What is the expectation-maximization algorithm used for?
The EM algorithm is used to find maximum likelihood or maximum a posteriori estimates of parameters in statistical models that involve unobserved latent variables. Applications include medical image reconstruction, hidden Markov models, mixture model fitting, quantitative genetics, psychometrics, and financial risk management.
What are the E step and M step in the EM algorithm?
The E step computes the expected value of the log-likelihood function given current parameter estimates, treating unobserved latent variables probabilistically. The M step then finds the parameter values that maximize that expected log-likelihood, and the two steps alternate until the estimates converge.

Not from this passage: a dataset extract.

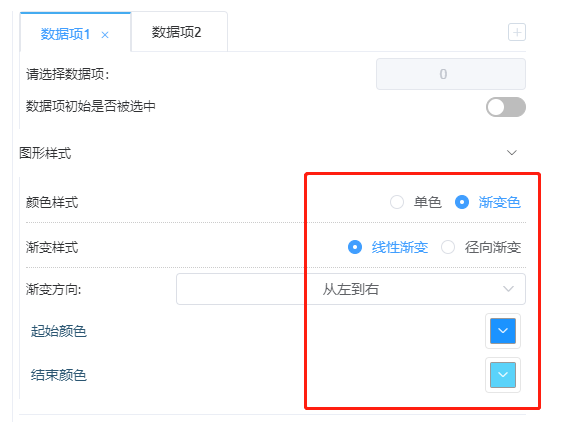The width and height of the screenshot is (562, 422).
Task: Collapse the 图形样式 section chevron
Action: tap(511, 153)
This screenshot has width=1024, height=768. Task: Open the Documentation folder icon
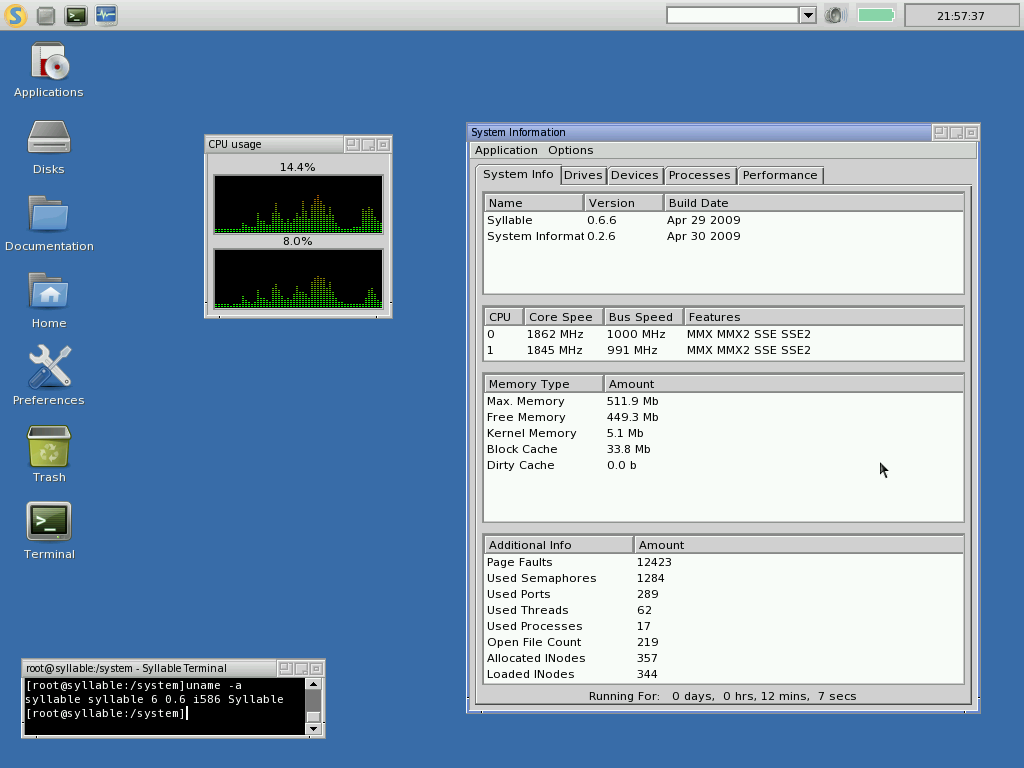click(49, 216)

Does the EM algorithm always find the global maximum?
No. The EM algorithm is only guaranteed to converge to a local maximum of the likelihood function, not the global maximum. The outcome depends on the starting values, and for multimodal distributions multiple local maxima may exist.
Who proved that the EM algorithm converges?

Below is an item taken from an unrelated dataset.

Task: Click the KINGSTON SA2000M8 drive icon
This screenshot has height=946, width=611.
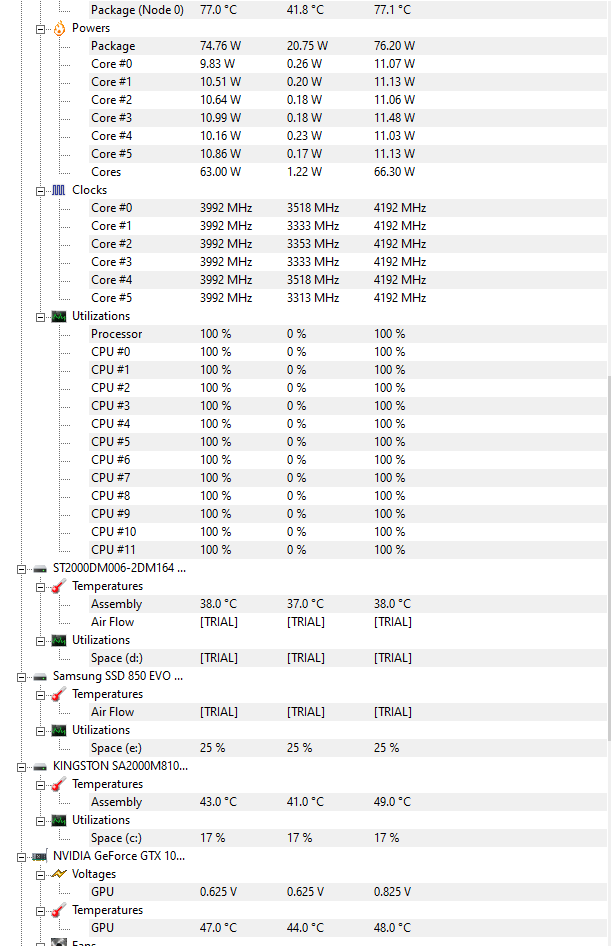Action: (x=40, y=766)
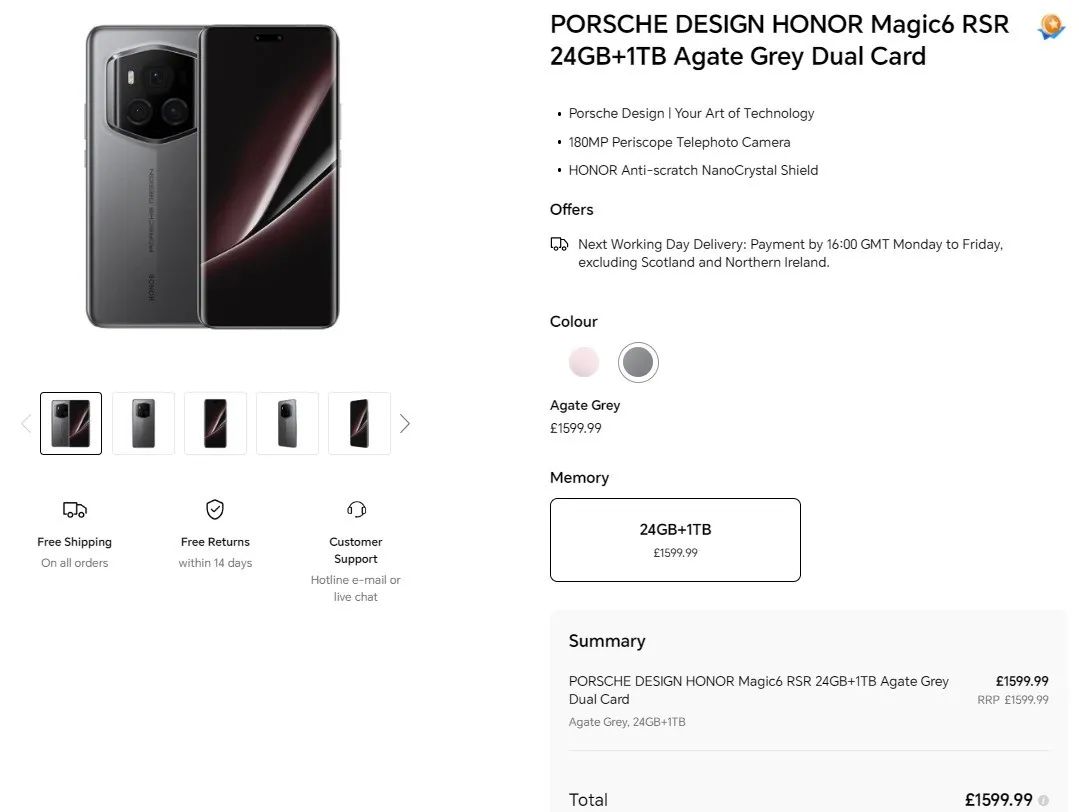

C.F. Jeff Wu published a correct convergence proof in 1983. The original 1977 Dempster-Laird-Rubin paper had included a flawed convergence argument; Wu's proof extended the guarantee to models outside the exponential family.
What is the alpha-EM algorithm?
The alpha-EM algorithm, developed by Yasuo Matsuyama, is a generalization of the standard EM algorithm that replaces the log-likelihood with an alpha-log likelihood ratio and uses alpha-divergence. It contains the standard log-EM algorithm as a special case and can converge faster by choosing an appropriate alpha value.